Кассий выступил на комициях с необычной речью:

«Квириты! Державный народ Рима! Ныне Рим стал не только главой своих земель, но и главой союза, первым среди равных. Поскольку союз наш триедин, мы убедили герников, что по справедливости надо землю делить на три части. А поскольку соль земли римской — плебеи, а патриции и так достаточны, я предлагаю половину новых земель отдать плебеям. А половину нашим верным союзникам-латинам».

Народ разразился бурными рукоплесканиями и приветственными возгласами. Квесторы и трибуны призвали граждан к порядку и собрание продолжалось.

«Но это лишь часть справедливого решения. Общественными землями бесчестно завладели частные лица. Нужно отобрать излишки у незаконных посессоров и распределить между плебеями и союзниками».

Большинство зааплодировало ещё более бурно. А сенаторы и патриции встревожились. Покушение на их богатство настолько возмутило отцов, что они стали, по примеру плебеев, собираться по ночам, только не на холмах, а в домусах ведущих сенаторов. Поскольку сразу было ясно, что в любом случае народу придётся кинуть кость, на следующем же заседании Сената было предложено увеличить число трибунов до пяти, и Народное собрание с ликованием приняло это. А тем временем сенаторы начали тихую агитацию среди народа.

— Кассий уже трёхкратный консул. Но этого ему мало. Он хочет единоличной власти, хочет стать царём. Поэтому он бросает вам, плебеи, этот «щедрый дар».

— Чтобы стать царём, нужно подавить сопротивление патрициев. Кассий призовёт в Рим подкупленных его решениями латинов и герников, и вы, квириты, сразу окажетесь на положении спартанских илотов у наших бывших союзников и их нового царя.

Вергиний, почувствовав, что агитация уже даёт свои плоды, выступил на очередных комициях.

«Кассий, скажи нам, угоден ли олимпийцам и Неведомому Богу твой якобы щедрый дар?
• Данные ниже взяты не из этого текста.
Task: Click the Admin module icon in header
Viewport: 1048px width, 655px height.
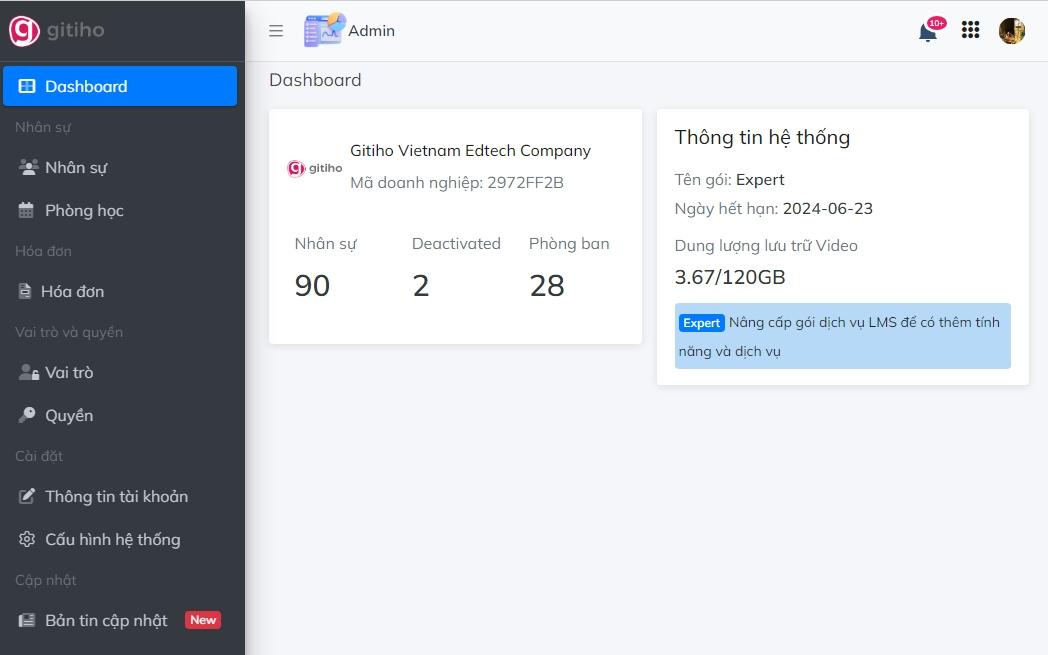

Почему это ты вдруг стал столь благороден за чужой счёт? Не потому ли, что ты хочешь сделать большинство плебеев обязанными себе, дабы добиться личной власти. Народ римский не склонился перед Кориоланом, пытавшимся добиться власти силой. Так допустит ли он, чтобы теперь Кассий добился её грубым подкупом?»
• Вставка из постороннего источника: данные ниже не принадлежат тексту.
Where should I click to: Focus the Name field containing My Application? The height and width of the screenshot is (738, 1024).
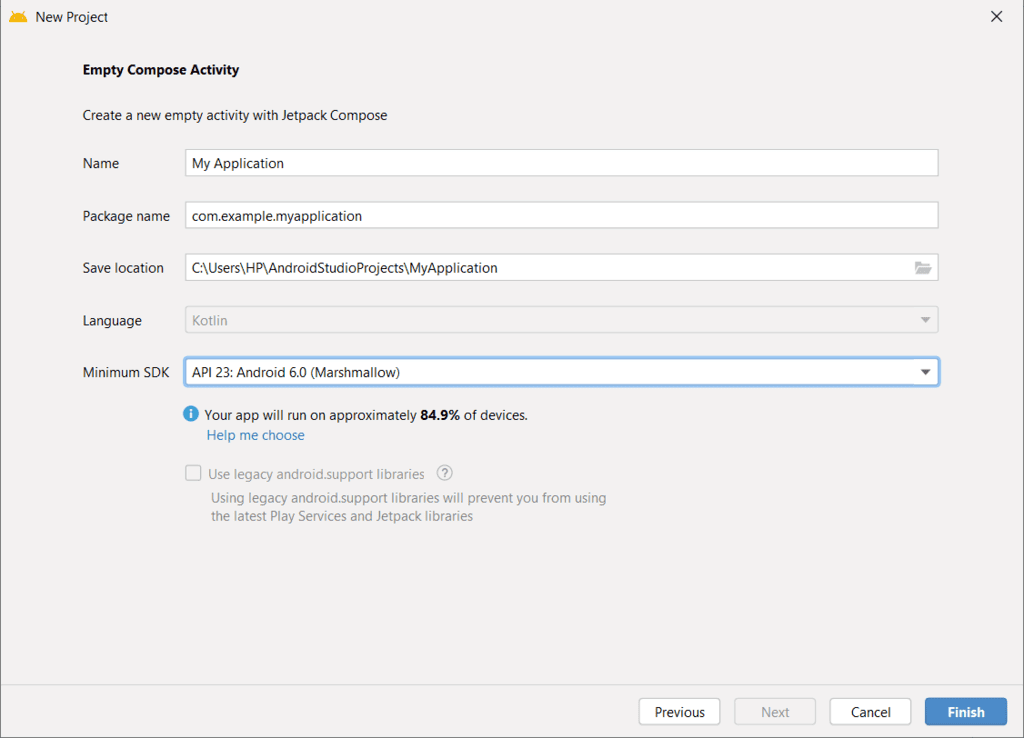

«И второе. Мы, римляне, главы союза. Так зачем же раздавать союзные земли другим? Если уж союзники хотят поселиться на них, пусть они идут в римские колонии и становятся римскими гражданами sine suffragio (без права голоса). Иначе они на комициях и плебисцитах просто задавят коренных римлян числом».

«Подумайте, квириты, и не поддавайтесь на лесть. Вспомните, сколько бед принесло Риму то, что, поддавшись на сладкие обещания, народ в прошлом году избрал недостойных. Но и достойный человек может занестись. Ведь Кориолан был достойнейшим, пока не поддался гибельным страстям и надмению. Male facere qui vult, nunquam non causam invenit. (Желающий навредить всегда найдет причину)».

Народ разделился, даже многие плебеи оказались теперь противниками аграрного закона. А Квинт взирал на всё это с грустью. Он чувствовал, что буча, поднятая Кассием, на самом деле ориентирует римский народ в неверном направлении. Ведь многие даром полученные участки будут немедленно пропиты, проданы, отобраны силой. В молитву он смог вставить лишь намёк: «Legem agrariam unum diem vivant» (Аграрный закон проживёт один день). Но это ещё усилило оппозицию аграрному закону. А люди стремились разгадать слова Квинта, тем более, что вскоре их повторил и царь Аппий.

Был ещё один повод для грусти. После первого блестящего опыта ночные децемвиры собирались ещё дважды. В первый раз они должны были заложить основы судоговорения и записать их ещё на одной таблице. Но смогли согласовать лишь весьма нетривиальное положение:

«Si in ius uocat, ito. Ni it, antestamino. Igitur em capito» (Вызванный на суд — иди. Не идёт, повтори при свидетелях и веди силой).

Во второй раз надо было заложить основы семейного права и права наследования. Здесь было, по крайней мере, принято важнейшее решение, закрепившее строение римской семьи как совокупности лиц, подвластных главе семьи (pater familia). Ведь даже рабы по этой причине считались членами семьи и при освобождении становились членами рода бывшего хозяина.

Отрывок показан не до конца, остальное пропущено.